What the task asks:
Output the listing in full. Every line stays exactly as it is.

Segment Start: Records for this exercise

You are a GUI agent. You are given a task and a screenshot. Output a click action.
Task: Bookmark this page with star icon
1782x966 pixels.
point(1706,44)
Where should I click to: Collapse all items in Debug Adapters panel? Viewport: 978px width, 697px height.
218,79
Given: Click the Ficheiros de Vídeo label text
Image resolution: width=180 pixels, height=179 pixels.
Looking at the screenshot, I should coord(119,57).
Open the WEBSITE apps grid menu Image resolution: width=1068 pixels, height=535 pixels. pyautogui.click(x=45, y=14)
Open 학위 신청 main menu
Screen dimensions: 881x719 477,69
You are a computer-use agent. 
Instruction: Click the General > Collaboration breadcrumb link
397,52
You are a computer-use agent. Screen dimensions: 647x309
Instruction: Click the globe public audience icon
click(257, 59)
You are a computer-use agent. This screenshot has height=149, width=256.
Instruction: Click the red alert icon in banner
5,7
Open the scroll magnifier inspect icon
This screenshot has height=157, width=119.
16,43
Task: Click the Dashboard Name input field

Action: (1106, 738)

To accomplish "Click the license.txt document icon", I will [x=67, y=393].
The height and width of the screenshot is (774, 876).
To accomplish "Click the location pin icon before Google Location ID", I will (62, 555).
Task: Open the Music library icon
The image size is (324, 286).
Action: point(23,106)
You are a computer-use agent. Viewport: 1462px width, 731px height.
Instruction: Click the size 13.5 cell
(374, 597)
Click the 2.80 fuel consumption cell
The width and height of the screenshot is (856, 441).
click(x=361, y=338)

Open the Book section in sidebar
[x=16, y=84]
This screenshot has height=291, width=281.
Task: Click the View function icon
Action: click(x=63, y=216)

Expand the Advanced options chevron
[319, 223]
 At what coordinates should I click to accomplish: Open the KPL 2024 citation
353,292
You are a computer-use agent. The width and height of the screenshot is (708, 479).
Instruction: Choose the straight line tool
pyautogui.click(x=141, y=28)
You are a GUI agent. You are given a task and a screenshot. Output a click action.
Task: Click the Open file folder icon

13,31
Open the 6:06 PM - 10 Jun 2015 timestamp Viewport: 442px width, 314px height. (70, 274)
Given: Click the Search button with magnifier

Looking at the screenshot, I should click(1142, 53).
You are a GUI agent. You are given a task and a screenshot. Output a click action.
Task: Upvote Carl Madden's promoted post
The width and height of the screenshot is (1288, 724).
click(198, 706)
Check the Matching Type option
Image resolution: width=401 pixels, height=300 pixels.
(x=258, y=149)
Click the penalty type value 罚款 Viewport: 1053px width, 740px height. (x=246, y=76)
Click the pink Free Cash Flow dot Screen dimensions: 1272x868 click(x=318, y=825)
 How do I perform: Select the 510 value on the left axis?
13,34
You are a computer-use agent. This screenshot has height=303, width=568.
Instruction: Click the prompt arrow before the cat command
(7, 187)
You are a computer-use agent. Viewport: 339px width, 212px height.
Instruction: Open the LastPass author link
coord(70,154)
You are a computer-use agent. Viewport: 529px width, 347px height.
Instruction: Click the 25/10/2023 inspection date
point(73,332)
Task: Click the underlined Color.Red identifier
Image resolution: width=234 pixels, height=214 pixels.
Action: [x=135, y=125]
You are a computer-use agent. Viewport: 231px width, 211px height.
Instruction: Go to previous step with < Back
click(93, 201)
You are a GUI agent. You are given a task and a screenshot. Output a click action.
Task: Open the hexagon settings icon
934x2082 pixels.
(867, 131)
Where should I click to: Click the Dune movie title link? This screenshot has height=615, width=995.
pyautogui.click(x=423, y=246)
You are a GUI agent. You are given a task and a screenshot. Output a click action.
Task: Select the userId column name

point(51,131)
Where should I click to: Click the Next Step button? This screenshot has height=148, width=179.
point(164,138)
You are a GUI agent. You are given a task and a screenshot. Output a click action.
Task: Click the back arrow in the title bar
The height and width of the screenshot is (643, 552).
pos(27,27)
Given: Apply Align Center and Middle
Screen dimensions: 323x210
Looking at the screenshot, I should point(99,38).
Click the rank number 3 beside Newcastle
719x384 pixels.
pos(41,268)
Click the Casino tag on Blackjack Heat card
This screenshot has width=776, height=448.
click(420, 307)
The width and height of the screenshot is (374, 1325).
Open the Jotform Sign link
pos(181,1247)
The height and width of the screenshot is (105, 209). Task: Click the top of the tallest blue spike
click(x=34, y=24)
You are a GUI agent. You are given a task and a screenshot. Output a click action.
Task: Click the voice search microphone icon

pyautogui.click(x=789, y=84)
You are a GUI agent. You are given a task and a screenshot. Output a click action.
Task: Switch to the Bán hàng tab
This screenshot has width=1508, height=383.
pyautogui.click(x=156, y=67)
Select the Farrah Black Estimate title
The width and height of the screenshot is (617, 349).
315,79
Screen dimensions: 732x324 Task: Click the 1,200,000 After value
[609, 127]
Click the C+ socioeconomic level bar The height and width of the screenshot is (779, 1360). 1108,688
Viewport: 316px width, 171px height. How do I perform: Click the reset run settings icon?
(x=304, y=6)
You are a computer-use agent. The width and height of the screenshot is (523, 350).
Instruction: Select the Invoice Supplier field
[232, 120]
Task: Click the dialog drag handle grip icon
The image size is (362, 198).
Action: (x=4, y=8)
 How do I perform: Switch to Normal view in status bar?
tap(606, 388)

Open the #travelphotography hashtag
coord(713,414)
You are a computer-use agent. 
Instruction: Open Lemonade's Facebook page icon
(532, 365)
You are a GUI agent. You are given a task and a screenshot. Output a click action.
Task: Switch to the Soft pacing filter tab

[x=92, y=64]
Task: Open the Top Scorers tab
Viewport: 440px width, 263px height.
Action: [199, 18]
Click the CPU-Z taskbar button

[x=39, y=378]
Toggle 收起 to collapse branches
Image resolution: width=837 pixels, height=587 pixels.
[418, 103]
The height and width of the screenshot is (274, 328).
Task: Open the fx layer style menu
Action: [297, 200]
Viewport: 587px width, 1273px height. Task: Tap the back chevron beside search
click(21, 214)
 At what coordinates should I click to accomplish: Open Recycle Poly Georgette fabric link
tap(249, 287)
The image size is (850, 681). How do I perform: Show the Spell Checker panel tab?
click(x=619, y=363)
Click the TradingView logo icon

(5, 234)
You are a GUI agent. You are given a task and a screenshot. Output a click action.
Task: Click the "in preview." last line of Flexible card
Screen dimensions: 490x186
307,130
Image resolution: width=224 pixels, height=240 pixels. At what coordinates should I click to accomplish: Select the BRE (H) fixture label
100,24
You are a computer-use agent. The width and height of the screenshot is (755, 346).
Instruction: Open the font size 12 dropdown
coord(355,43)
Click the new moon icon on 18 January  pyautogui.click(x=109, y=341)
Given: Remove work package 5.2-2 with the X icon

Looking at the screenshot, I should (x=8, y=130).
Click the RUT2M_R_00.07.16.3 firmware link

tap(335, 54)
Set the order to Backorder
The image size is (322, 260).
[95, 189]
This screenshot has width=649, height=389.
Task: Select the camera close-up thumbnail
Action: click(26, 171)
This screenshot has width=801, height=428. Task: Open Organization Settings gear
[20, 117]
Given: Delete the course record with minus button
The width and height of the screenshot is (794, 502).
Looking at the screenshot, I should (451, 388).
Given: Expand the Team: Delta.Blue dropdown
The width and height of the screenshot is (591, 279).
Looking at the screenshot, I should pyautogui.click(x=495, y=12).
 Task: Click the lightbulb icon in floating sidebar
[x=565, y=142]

Segment End: Records for this exercise

Written response:
You are a GUI agent. You are given a task and a screenshot. Output a click action.
Task: Bookmark this page with star icon
1782x966 pixels.
point(1706,44)
Where should I click to: Collapse all items in Debug Adapters panel? Viewport: 978px width, 697px height.
218,79
Given: Click the Ficheiros de Vídeo label text
Image resolution: width=180 pixels, height=179 pixels.
Looking at the screenshot, I should coord(119,57).
Open the WEBSITE apps grid menu Image resolution: width=1068 pixels, height=535 pixels. pyautogui.click(x=45, y=14)
Open 학위 신청 main menu
Screen dimensions: 881x719 477,69
You are a computer-use agent. 
Instruction: Click the General > Collaboration breadcrumb link
397,52
You are a computer-use agent. Screen dimensions: 647x309
Instruction: Click the globe public audience icon
click(257, 59)
You are a computer-use agent. This screenshot has height=149, width=256.
Instruction: Click the red alert icon in banner
5,7
Open the scroll magnifier inspect icon
This screenshot has height=157, width=119.
16,43
Task: Click the Dashboard Name input field

Action: (1106, 738)

To accomplish "Click the license.txt document icon", I will [x=67, y=393].
The height and width of the screenshot is (774, 876).
To accomplish "Click the location pin icon before Google Location ID", I will (62, 555).
Task: Open the Music library icon
The image size is (324, 286).
Action: point(23,106)
You are a computer-use agent. Viewport: 1462px width, 731px height.
Instruction: Click the size 13.5 cell
(374, 597)
Click the 2.80 fuel consumption cell
The width and height of the screenshot is (856, 441).
click(x=361, y=338)

Open the Book section in sidebar
[x=16, y=84]
This screenshot has height=291, width=281.
Task: Click the View function icon
Action: click(x=63, y=216)

Expand the Advanced options chevron
[319, 223]
 At what coordinates should I click to accomplish: Open the KPL 2024 citation
353,292
You are a computer-use agent. The width and height of the screenshot is (708, 479).
Instruction: Choose the straight line tool
pyautogui.click(x=141, y=28)
You are a GUI agent. You are given a task and a screenshot. Output a click action.
Task: Click the Open file folder icon

13,31
Open the 6:06 PM - 10 Jun 2015 timestamp Viewport: 442px width, 314px height. (70, 274)
Given: Click the Search button with magnifier

Looking at the screenshot, I should click(1142, 53).
You are a GUI agent. You are given a task and a screenshot. Output a click action.
Task: Upvote Carl Madden's promoted post
The width and height of the screenshot is (1288, 724).
click(198, 706)
Check the Matching Type option
Image resolution: width=401 pixels, height=300 pixels.
(x=258, y=149)
Click the penalty type value 罚款 Viewport: 1053px width, 740px height. (x=246, y=76)
Click the pink Free Cash Flow dot Screen dimensions: 1272x868 click(x=318, y=825)
 How do I perform: Select the 510 value on the left axis?
13,34
You are a computer-use agent. This screenshot has height=303, width=568.
Instruction: Click the prompt arrow before the cat command
(7, 187)
You are a computer-use agent. Viewport: 339px width, 212px height.
Instruction: Open the LastPass author link
coord(70,154)
You are a computer-use agent. Viewport: 529px width, 347px height.
Instruction: Click the 25/10/2023 inspection date
point(73,332)
Task: Click the underlined Color.Red identifier
Image resolution: width=234 pixels, height=214 pixels.
Action: [x=135, y=125]
You are a computer-use agent. Viewport: 231px width, 211px height.
Instruction: Go to previous step with < Back
click(93, 201)
You are a GUI agent. You are given a task and a screenshot. Output a click action.
Task: Open the hexagon settings icon
934x2082 pixels.
(867, 131)
Where should I click to: Click the Dune movie title link? This screenshot has height=615, width=995.
pyautogui.click(x=423, y=246)
You are a GUI agent. You are given a task and a screenshot. Output a click action.
Task: Select the userId column name

point(51,131)
Where should I click to: Click the Next Step button? This screenshot has height=148, width=179.
point(164,138)
You are a GUI agent. You are given a task and a screenshot. Output a click action.
Task: Click the back arrow in the title bar
The height and width of the screenshot is (643, 552).
pos(27,27)
Given: Apply Align Center and Middle
Screen dimensions: 323x210
Looking at the screenshot, I should point(99,38).
Click the rank number 3 beside Newcastle
719x384 pixels.
pos(41,268)
Click the Casino tag on Blackjack Heat card
This screenshot has width=776, height=448.
click(420, 307)
The width and height of the screenshot is (374, 1325).
Open the Jotform Sign link
pos(181,1247)
The height and width of the screenshot is (105, 209). Task: Click the top of the tallest blue spike
click(x=34, y=24)
You are a GUI agent. You are given a task and a screenshot. Output a click action.
Task: Click the voice search microphone icon

pyautogui.click(x=789, y=84)
You are a GUI agent. You are given a task and a screenshot. Output a click action.
Task: Switch to the Bán hàng tab
This screenshot has width=1508, height=383.
pyautogui.click(x=156, y=67)
Select the Farrah Black Estimate title
The width and height of the screenshot is (617, 349).
315,79
Screen dimensions: 732x324 Task: Click the 1,200,000 After value
[609, 127]
Click the C+ socioeconomic level bar The height and width of the screenshot is (779, 1360). 1108,688
Viewport: 316px width, 171px height. How do I perform: Click the reset run settings icon?
(x=304, y=6)
You are a computer-use agent. The width and height of the screenshot is (523, 350).
Instruction: Select the Invoice Supplier field
[232, 120]
Task: Click the dialog drag handle grip icon
The image size is (362, 198).
Action: (x=4, y=8)
 How do I perform: Switch to Normal view in status bar?
tap(606, 388)

Open the #travelphotography hashtag
coord(713,414)
You are a computer-use agent. 
Instruction: Open Lemonade's Facebook page icon
(532, 365)
You are a GUI agent. You are given a task and a screenshot. Output a click action.
Task: Switch to the Soft pacing filter tab

[x=92, y=64]
Task: Open the Top Scorers tab
Viewport: 440px width, 263px height.
Action: [199, 18]
Click the CPU-Z taskbar button

[x=39, y=378]
Toggle 收起 to collapse branches
Image resolution: width=837 pixels, height=587 pixels.
[418, 103]
The height and width of the screenshot is (274, 328).
Task: Open the fx layer style menu
Action: [297, 200]
Viewport: 587px width, 1273px height. Task: Tap the back chevron beside search
click(21, 214)
 At what coordinates should I click to accomplish: Open Recycle Poly Georgette fabric link
tap(249, 287)
The image size is (850, 681). How do I perform: Show the Spell Checker panel tab?
click(x=619, y=363)
Click the TradingView logo icon

(5, 234)
You are a GUI agent. You are given a task and a screenshot. Output a click action.
Task: Click the "in preview." last line of Flexible card
Screen dimensions: 490x186
307,130
Image resolution: width=224 pixels, height=240 pixels. At what coordinates should I click to accomplish: Select the BRE (H) fixture label
100,24
You are a computer-use agent. The width and height of the screenshot is (755, 346).
Instruction: Open the font size 12 dropdown
coord(355,43)
Click the new moon icon on 18 January  pyautogui.click(x=109, y=341)
Given: Remove work package 5.2-2 with the X icon

Looking at the screenshot, I should (x=8, y=130).
Click the RUT2M_R_00.07.16.3 firmware link

tap(335, 54)
Set the order to Backorder
The image size is (322, 260).
[95, 189]
This screenshot has width=649, height=389.
Task: Select the camera close-up thumbnail
Action: click(26, 171)
This screenshot has width=801, height=428. Task: Open Organization Settings gear
[20, 117]
Given: Delete the course record with minus button
The width and height of the screenshot is (794, 502).
Looking at the screenshot, I should (451, 388).
Given: Expand the Team: Delta.Blue dropdown
The width and height of the screenshot is (591, 279).
Looking at the screenshot, I should pyautogui.click(x=495, y=12).
 Task: Click the lightbulb icon in floating sidebar
[x=565, y=142]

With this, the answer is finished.